By Yasin Ebrahim
Investing.com – Wall Street fell on Tuesday, as data showing an unexpected wobble in consumer confidence renewed investor jitters over the pace of the economic recovery.
The Dow Jones Industrial Average fell 0.52%, or 147 points. The S&P 500 rose 0.07%, while the Nasdaq Composite added 0.34% to close at a record highs.
The Conference Board’s consumer confidence gauge unexpectedly fell to 84.8 this month from 91.7 in July, missing economists’ forecast for a reading of 93.
"The drop in confidence this month is disappointing. We had expected to see a better reading based on the fact that the second surge of COVID in the Sun Belt is abating and the worst outcomes seem to be avoided," Jefferies (NYSE:JEF) said.

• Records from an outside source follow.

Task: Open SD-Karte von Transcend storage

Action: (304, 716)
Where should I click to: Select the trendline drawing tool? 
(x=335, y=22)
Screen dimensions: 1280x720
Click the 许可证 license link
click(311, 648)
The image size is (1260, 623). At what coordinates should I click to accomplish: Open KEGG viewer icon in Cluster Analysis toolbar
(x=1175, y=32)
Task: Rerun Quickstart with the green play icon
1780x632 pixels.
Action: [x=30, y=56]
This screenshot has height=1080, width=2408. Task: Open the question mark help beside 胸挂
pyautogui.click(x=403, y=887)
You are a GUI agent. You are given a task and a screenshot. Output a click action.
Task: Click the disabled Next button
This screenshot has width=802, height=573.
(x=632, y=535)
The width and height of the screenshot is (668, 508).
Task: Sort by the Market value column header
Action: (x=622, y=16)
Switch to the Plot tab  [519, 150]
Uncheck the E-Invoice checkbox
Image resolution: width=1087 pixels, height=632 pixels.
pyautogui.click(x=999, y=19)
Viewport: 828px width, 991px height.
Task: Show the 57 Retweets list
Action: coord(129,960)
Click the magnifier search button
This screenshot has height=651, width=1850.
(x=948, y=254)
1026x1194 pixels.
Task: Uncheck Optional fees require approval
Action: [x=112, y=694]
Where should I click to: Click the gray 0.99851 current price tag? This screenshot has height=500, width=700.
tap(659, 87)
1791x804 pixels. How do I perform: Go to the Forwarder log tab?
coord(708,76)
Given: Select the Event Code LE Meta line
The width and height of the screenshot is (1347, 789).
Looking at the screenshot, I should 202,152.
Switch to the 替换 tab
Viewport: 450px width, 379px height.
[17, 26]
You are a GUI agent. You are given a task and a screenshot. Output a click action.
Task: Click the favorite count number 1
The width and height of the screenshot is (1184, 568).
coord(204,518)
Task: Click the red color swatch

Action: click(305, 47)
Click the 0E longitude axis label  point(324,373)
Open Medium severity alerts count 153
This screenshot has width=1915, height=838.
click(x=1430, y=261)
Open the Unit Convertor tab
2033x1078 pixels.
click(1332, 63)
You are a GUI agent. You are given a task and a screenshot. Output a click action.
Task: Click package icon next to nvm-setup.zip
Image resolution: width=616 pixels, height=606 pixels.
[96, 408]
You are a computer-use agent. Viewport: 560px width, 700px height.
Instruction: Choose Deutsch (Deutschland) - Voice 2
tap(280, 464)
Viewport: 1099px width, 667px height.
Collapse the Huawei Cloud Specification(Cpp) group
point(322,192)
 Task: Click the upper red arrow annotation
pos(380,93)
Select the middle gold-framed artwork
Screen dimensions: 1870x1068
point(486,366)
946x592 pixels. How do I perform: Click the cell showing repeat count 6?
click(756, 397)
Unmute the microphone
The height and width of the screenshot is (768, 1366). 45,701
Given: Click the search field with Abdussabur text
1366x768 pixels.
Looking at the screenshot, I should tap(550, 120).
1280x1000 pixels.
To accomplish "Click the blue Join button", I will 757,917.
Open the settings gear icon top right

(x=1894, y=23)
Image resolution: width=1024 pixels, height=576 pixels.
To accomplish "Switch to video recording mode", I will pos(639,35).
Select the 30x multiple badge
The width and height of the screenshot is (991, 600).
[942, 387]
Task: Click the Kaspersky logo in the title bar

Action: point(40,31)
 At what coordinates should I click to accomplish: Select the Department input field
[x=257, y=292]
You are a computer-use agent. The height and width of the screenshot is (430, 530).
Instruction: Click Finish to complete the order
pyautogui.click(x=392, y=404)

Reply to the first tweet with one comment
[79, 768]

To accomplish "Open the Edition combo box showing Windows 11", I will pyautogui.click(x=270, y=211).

But the drop "suggests that the expiration of the $600 enhanced unemployment insurance benefits really took a bite out of confidence," it added.
The move lower in the broader market was exacerbated by a fall in energy stocks, paced by a 3% decline in Exxon (NYSE:XOM) Mobile after the oil major was booted out of the Dow Jones Industrial Average following a re-weighting of the index.
The fall in energy was kept in check somewhat by a rise in oil prices as oversupply worries eased because energy companies cut production in the U.S. Gulf of Mexico to limit damage from Hurricane Laura, which is expected to make landfall over the next few days.
Tech, meanwhile, struggled to advance as shares of Apple (NASDAQ:AAPL) fell following an impressive rally that took the company's valuation to over $2 trillion.
Other tech companies also turned in a lackluster performance, with Microsoft (NASDAQ:MSFT), Alphabet (NASDAQ:GOOGL), Amazon.com (NASDAQ:AMZN) and Facebook (NASDAQ:FB) lower.
In other news, Gap Inc (NYSE:GPS) jumped 10% following after Citigroup (NYSE:C) upgraded the stock to buy from neutral, and lifted its price target to $24 from $12 ahead of quarterly results due Thursday.